Martin Švec^1,2, Kvido Stříšovský¹ and Jan Konvalinka¹

 

 

1) Institute of Organic Chemistry and Biochemistry, Flemingovo nam. 2, Prague 6, 166 10, Czech Republic

2) Centre for Complex Molecular Systems and Biomolecules, Flemingovo nam. 2, Prague 6, 166 10, Czech Republic

 

 

Abstract

 

Murine intracisternal type A particles (intracisternal A-particles, IAPs) are endogenous retroviruses encoded by many proviral elements within the mouse genome. They share sequence homology with the B-type mouse mammary tumor virus (MMTV), the D-type simian retroviruses (SRV) and C-type avian sarcoma virus. IAPs genetic elements have been shown to transpose within the genome of retrovirus-producing cells.

The IAP particles assemble and bud at the membranes of the endoplasmic reticulum (ER) where they accumulate as immature particles consisting exclusively of uncleaved polyproteins. They do not leave cell and horizontal transmission via free particles has not been achieved. Recent evidence has indicated that the lack of proteolytic processing is not due to a defective viral proteinase but rather is caused by the site of particle formation and can be rescued by an artificial redirection of the polyprotein to the plasmatic membrane.

The recombinant proteinase of murine intracisternal A-type particle 14 (MIA14 PR) undergoes N- and C- terminal autoprocessing at defined sites and is sequentially and functionally related to the B- and D-type retrovirus proteinases. An unusual feature of these proteinases as opposed to the C-type retrovirus proteinases is a 50 amino acid C-terminal extension of unknown function. In this study, we aim to analyse the possible role of the C-terminal extension of the proteinase in regulation of polyprotein processing.

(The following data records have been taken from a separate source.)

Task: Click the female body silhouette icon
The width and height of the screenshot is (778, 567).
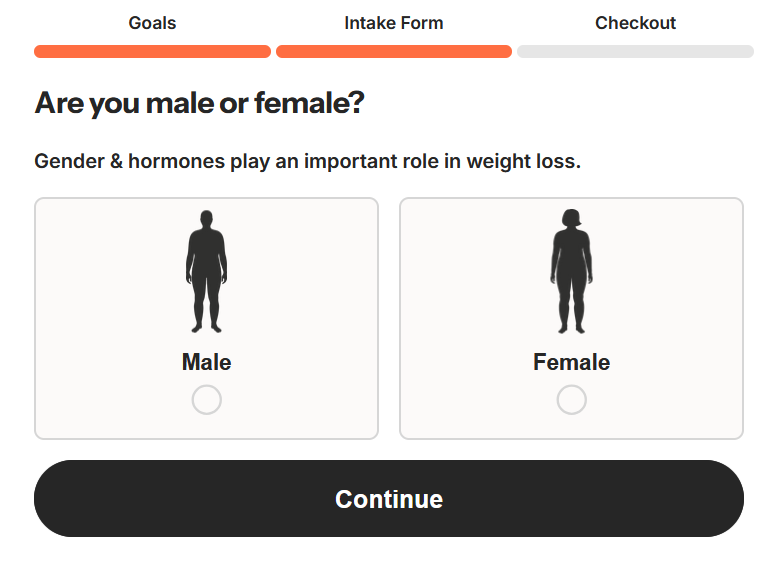Action: click(x=571, y=271)
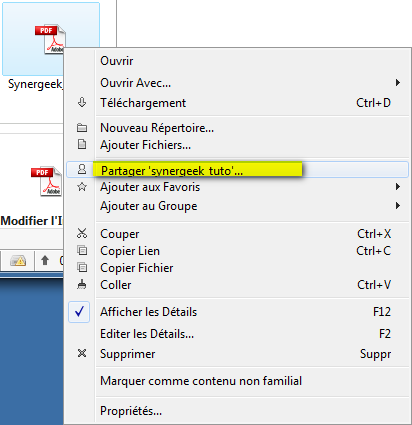The image size is (412, 425).
Task: Click the scissors icon next to Couper
Action: (x=82, y=233)
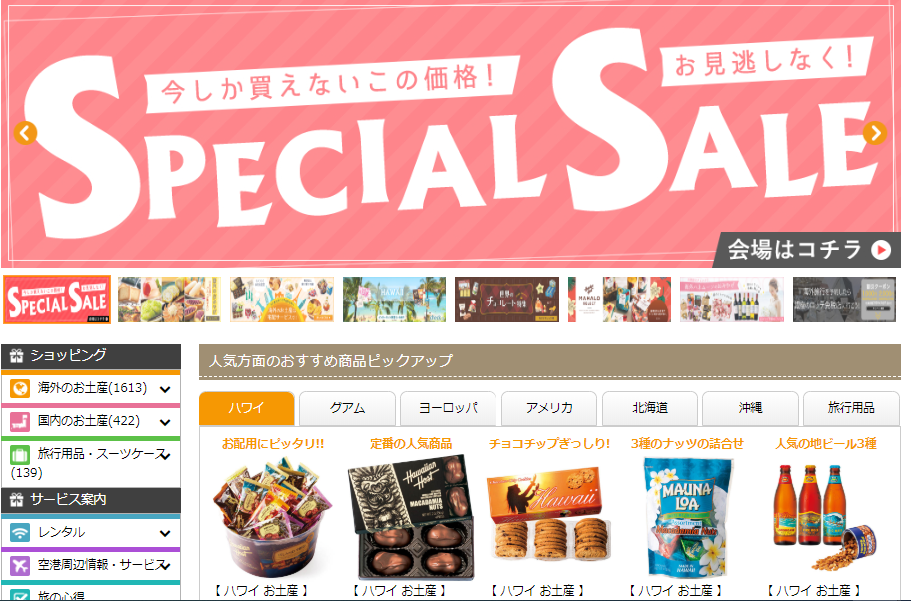This screenshot has height=601, width=911.
Task: Click the globe icon for 海外のお土産
Action: point(20,388)
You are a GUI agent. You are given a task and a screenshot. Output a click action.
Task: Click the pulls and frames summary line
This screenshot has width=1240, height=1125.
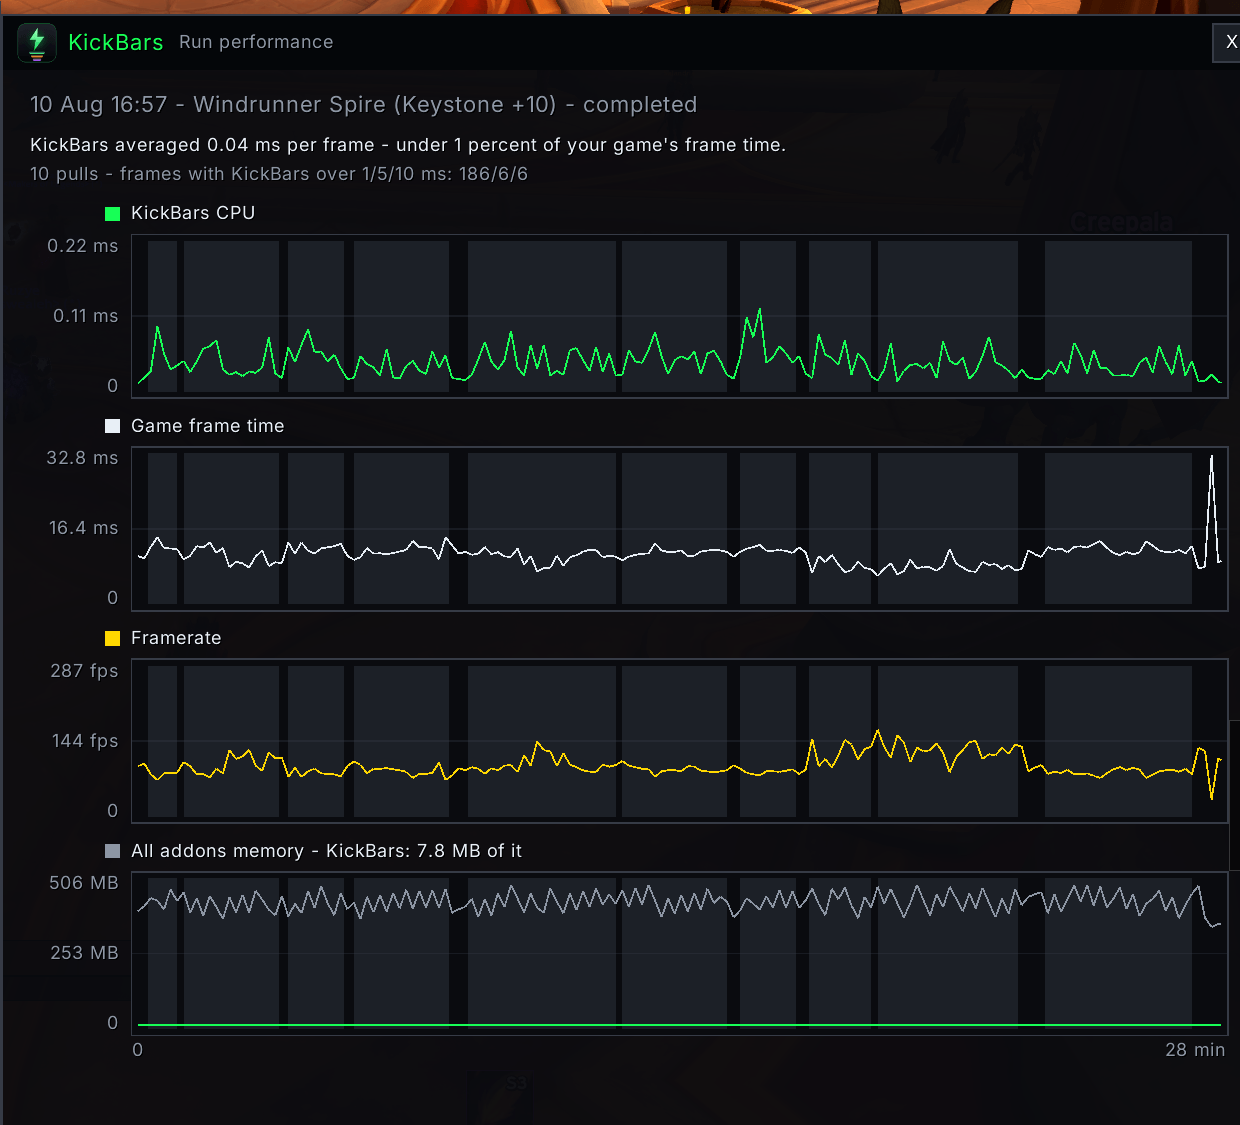(279, 174)
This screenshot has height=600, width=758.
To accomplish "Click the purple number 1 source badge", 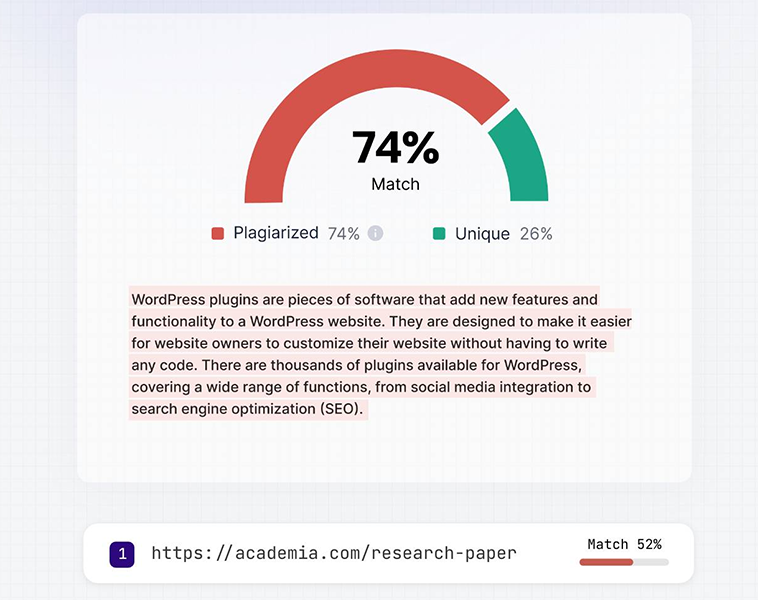I will point(122,553).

We have cloned, expressed in E. coli and purified to homogeneity both the full-length MIA14 PR and its C-terminally truncated form. Both enzymes are active and have been used for in vitro kinetic studies using peptide substrates and inhibitors. The C-terminal extension of MIA14 PR has been cloned, expressed in E. coli, purified and its effect on catalytic activity of both MIA14 PR constructs evaluated.